Downtown Westminster is getting vertical.
Construction of a new urban center on the site of the demolished Westminster Mall is picking up steam. The first business — the third Denver-area location of the trendy Alamo Drafthouse Cinema theater/restaurant chain — should open by the end of the year, city officials say.
Work is also underway on a pair of apartment buildings near the J.C. Penny store and public parking garage that sit northwest of West 88th Avenue and Sheridan Boulevard. For now, the store and parking garage are the only completed structures in Downtown Westminster. But change will come soon.

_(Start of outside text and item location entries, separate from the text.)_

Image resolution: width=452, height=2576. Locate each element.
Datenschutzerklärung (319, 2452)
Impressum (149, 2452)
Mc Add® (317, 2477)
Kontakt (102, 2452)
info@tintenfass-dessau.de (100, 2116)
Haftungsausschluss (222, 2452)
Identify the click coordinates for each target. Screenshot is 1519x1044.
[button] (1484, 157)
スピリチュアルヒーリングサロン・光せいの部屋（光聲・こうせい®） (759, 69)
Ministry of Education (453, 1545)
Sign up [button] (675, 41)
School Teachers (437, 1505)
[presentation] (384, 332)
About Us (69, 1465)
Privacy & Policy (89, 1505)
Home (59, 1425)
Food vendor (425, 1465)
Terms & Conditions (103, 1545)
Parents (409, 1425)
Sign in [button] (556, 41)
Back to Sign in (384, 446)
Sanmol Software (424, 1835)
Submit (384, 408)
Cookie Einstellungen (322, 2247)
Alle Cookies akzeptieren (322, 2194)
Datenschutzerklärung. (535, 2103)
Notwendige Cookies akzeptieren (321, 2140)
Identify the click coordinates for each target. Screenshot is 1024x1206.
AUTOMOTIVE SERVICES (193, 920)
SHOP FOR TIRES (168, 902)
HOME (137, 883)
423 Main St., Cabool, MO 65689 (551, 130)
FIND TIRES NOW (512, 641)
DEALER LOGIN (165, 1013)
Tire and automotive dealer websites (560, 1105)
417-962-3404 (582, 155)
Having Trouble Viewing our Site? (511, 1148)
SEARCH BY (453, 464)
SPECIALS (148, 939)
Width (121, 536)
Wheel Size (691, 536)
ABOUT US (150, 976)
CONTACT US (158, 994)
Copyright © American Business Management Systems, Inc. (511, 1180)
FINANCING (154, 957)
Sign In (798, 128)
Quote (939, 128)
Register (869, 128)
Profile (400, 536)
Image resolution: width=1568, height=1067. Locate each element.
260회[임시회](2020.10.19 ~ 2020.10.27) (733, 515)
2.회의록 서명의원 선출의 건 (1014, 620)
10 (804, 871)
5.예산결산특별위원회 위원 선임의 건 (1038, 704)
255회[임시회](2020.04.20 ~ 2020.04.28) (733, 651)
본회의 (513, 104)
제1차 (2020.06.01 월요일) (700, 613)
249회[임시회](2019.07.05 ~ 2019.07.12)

Crews in the waning weeks of December broke ground on the Eaton Street Apartments. The 118-unit project, with 20,000 square feet of built-in retail, will wrap two sides of the parking garage. It’s meant to serve as workforce housing, city officials said, and will be reserved for residents making between 30 percent and 60 percent of the area median income.
Meanwhile, elevator shafts are rising for the Ascent Apartments, just east of J.C. Penney. The five-story, 255-unit project, which broke ground in August, will also feature 24,000 square feet of ground-floor retail space and is expected to be completed about the same time as its Eaton Street counterpart: mid-2019.
Real estate firm JLL announced this week that some of its capital markets team members helped secure $66.2 million in financing for that project, which is being built by Minneapolis-based Sherman Associates. JLL representatives said multifamily housing in mixed-used developments is attracting a lot of investment now because people want to live in dense, pedestrian-friendly neighborhoods. They posit Downtown Westminster is particularly attractive because it is a mere 10-mile commute from downtown Denver.
“The area is so desirable because of the incredible investment that the city of Westminster has put into redevelopment; an amazing amount of time, resources and funds that will make it a really special place,” Baxter Fain, JLL’s lead broker on the financing deal, wrote in an email Tuesday.
The flurry of activity has city officials buzzing. The origins of Downtown Westminster date to at least 2009. That is when the city’s Urban Renewal Authority adopted a reinvestment plan for the area, located in the city’s most ideal area for a dense, pedestrian-centric neighborhood, just off U.S. 36 at Sheridan and adjacent to a busy Regional Transportation District bus station. The city acquired the mall property for $22 million in 2011, shortly before the buildings were torn down.
“What you’re seeing is several years of progress that is actually finally coming out of the ground,” Mayor Herb Atchison said, adding he expects community excitement to begin rising this year along with the physical projects. “I think when they can see it, people start to understand.”
In total, the city owns 100 acres in the area and can sell parcels and administratively approve projects that meet its planning criteria, leading to speedy development, city officials say. In the end, Westminster could add 2,300 condos and apartments (room for 4,500 or more people), upward of 2 million square feet of office space for primary employers, 750,000 square feet of retail and restaurant space, and roughly 300 hotel rooms.
Atchison said he is hopeful the entire first phase of the project will be underway this year and the city can shift its focus toward selling parcels for Phase 2.
John Burke, the city’s development and construction manager for Downtown Westminster, said the goal is to attract smaller, local businesses to the area. That jibes with the first announced retail lease in the area: Denver-based Marczyk Fine Food inked a deal in summer to open a 9,000-square-foot store on the ground floor of the Origin Hotel project.
A city project in the neighborhood also is underway — a 5,000-square-foot central plaza that will be home to open-air concerts, movie nights and other civic events, Burke said. The first events could be held there this summer.
It’s all part of an attempt to recapture the atmosphere the Westminster Mall had in its 1970s and 1980s heyday, when it was a hub of activity attracting people from across the metro area. That’s what residents said they wanted the city to focus on when redeveloping the area.
“That sense of community has been lost,” Burke said. “What (residents) really wanted was that sense of community again.”